Get Laid Beds pulled £500,000 in sales across a single Black Friday weekend, with 28th November alone marking the biggest trading day in the Leicestershire manufacturer’s 14-year history.
The numbers tell a story about what happens when traditional carpentry meets pent-up demand for quality. A 36% jump across the Black Friday and Cyber Monday period. A 32% uplift on the Friday itself compared to the previous record day in 2024. All from a workshop that still makes every bed frame by hand.
Scott Shields, the company’s chief executive, watched the orders pile in. “This year has been about scaling the business with intent while staying true to what makes us different,” he said. “Get Laid Beds was founded by Jonny and Jean fourteen years ago on clear principles of craftsmanship and quality with total control over how our beds are made and those values continue to guide every decision we take. Record breaking sales, alongside continued investment in our workshop and people, show that customers still value furniture that is well made and built to last.”
The company cuts, shapes and assembles premium wooden bed frames in Leicestershire using 100% solid wood and techniques that haven’t changed much in decades. What has changed is the scale.
In 2025 alone, Get Laid Beds funnelled £3 million in revenue from the London area back into the Midlands.

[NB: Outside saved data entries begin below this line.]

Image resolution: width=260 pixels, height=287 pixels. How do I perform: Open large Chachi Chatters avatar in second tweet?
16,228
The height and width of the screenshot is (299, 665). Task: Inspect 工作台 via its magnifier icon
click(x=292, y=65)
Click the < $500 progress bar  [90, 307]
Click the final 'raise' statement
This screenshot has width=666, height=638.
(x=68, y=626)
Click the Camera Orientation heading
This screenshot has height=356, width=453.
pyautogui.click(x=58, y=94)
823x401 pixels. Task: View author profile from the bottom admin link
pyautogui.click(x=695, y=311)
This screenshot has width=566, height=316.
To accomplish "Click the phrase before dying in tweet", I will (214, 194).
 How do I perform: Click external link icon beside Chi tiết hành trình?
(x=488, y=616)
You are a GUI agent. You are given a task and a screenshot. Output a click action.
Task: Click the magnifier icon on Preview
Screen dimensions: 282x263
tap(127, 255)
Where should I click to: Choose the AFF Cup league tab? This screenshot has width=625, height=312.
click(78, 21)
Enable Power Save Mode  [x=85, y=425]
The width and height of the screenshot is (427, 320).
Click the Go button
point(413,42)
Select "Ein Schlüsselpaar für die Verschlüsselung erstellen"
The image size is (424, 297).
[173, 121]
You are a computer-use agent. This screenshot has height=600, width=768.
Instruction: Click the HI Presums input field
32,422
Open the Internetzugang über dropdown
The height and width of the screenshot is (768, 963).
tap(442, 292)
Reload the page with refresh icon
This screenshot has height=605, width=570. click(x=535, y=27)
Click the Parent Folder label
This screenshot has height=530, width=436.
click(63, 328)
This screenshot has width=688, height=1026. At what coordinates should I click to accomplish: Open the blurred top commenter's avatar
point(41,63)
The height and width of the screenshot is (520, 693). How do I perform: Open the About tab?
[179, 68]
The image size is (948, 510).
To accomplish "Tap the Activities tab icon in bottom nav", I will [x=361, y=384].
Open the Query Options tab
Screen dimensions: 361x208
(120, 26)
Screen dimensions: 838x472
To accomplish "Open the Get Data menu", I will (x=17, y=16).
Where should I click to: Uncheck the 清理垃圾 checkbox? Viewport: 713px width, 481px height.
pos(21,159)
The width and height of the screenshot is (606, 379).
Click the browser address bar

Since 2023, that figure stands at £11 million. The money supports skilled carpentry jobs in a region where manufacturing employment has been under pressure for years.
“We are proud to be growing a manufacturing business in the Midlands while protecting the foundations the company was built on,” Shields noted. “In 2025 alone, we brought over £3,000,000 of revenue from the London area into the region, taking that figure to more than £11,000,000 since 2023. That growth supports skilled jobs in Leicestershire and reflects our commitment to investing in local people – supported by company-wide training that helps our team’s personal development, to progress in their roles and build long-term careers in manufacturing.”
The company added a precision turning lathe this year, boosting consistency across turned components without abandoning its handmade ethos. It’s a balancing act—scaling output while maintaining the quality that justifies premium pricing in a market flooded with flat-pack alternatives.
But domestic growth tells only part of the story. Europe delivered £3.4 million in overseas sales in 2025, a 151% year-on-year increase. European customers alone generated over £500,000 in revenue following a targeted launch campaign across the continent.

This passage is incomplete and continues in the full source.